David finished the stew and bread, made quick work of the dishes and chose an apple from a bowl on the counter. He pulled on his jacket and walked out to the barn. When he slid the barn door open a chestnut mare stuck her head over her stall and neighed a welcome.
“Nellie,” he crooned to her. “I’ve missed you, girl. Did you miss me?”
She nuzzled his neck and pushed her nose at his arm, pulling his hand out of his pocket. “Yeah, I think you miss me bringing you an apple more than you miss me.”
He gave her the apple and then found himself wrapping his arms around her. “Oh, Nellie I missed you so. I’m back, Nellie. I don’t know for how long, but I’m back.”
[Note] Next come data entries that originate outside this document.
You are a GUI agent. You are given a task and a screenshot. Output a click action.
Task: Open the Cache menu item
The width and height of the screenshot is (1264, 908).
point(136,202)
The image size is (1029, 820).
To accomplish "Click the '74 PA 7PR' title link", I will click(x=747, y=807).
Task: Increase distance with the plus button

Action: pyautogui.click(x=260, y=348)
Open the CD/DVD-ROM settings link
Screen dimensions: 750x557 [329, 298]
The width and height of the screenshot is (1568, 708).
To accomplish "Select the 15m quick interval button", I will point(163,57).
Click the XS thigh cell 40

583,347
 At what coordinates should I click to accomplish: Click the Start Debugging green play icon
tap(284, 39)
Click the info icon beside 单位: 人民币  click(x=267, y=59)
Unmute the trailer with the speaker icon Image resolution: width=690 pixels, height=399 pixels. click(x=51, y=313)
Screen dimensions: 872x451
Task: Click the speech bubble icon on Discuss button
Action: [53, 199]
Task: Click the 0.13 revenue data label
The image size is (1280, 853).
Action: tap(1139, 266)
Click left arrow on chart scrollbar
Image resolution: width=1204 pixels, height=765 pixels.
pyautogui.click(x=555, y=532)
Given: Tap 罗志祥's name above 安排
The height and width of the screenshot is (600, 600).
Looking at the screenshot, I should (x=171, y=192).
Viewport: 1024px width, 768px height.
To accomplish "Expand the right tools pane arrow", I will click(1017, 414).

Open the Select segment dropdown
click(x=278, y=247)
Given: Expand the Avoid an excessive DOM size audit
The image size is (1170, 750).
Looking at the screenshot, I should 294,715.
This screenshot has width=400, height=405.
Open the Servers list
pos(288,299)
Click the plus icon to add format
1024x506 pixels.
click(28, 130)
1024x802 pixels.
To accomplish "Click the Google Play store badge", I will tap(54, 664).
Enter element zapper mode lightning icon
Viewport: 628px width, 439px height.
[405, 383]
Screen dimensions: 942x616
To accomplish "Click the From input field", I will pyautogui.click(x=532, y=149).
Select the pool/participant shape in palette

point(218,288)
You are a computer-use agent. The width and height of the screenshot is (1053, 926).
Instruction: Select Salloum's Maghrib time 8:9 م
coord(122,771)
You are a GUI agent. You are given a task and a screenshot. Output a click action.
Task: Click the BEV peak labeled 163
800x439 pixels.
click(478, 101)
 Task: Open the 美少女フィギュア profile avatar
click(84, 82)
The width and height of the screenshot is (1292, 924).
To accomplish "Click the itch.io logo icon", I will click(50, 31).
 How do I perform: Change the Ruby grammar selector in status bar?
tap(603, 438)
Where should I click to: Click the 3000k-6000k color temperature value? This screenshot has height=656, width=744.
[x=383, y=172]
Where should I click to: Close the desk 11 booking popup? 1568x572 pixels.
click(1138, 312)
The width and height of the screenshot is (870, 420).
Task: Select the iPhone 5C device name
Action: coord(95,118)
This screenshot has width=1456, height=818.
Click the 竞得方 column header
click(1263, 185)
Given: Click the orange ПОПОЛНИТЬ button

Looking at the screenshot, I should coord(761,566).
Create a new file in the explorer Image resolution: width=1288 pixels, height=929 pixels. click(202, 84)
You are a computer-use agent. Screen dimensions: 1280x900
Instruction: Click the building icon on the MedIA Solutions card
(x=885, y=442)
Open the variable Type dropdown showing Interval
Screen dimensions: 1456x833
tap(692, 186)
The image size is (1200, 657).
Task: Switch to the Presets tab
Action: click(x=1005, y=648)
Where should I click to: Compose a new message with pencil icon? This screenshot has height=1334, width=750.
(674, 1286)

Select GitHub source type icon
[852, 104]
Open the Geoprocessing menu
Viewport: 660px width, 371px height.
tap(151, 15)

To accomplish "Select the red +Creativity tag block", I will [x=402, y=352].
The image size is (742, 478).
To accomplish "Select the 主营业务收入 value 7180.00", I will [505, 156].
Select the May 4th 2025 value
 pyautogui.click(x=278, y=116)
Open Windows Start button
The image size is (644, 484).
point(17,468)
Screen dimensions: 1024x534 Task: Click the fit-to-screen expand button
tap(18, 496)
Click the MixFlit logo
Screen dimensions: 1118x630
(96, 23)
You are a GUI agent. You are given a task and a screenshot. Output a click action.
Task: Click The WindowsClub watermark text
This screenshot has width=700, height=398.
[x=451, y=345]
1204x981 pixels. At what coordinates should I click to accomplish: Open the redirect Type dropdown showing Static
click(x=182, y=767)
She made a snuffling noise as if trying to comfort him. They stood like that for a long time until he finally went back into the house and climbed into the bed in his old room.
Sleep came hours later.
***
“Well, that was tense,” Lavina said as they walked back home.
“David’s dat sure hasn’t changed. He’s always been such a grump.” She glanced over at Lavina. “I know, I shouldn’t talk like that. But he is.”
“He’s not well.”
“He’s always been that way.”
Mary Elizabeth was right, but still, they shouldn’t talk about him like that. So she changed the subject as they walked and was grateful when they reached their house.
Everyone was gathered around the table. Lavina and Mary Elizabeth quickly shed their jackets and bonnets and joined their family for their own supper.
As she listened to Rose Anna chatter, glanced around the table and saw her parents and her siblings enjoying being with each other, Lavina couldn’t help wondering what was happening at the Stoltzfus house. She didn’t envy David sitting at their table with his dat. What if his dat had thrown him out of the house? What if David had left—after all, he’d done so voluntarily last time.
“Gut stew,” her dat said. “Warms the belly on a cold day.” He tore a piece of bread in half and used it to dip into the gravy.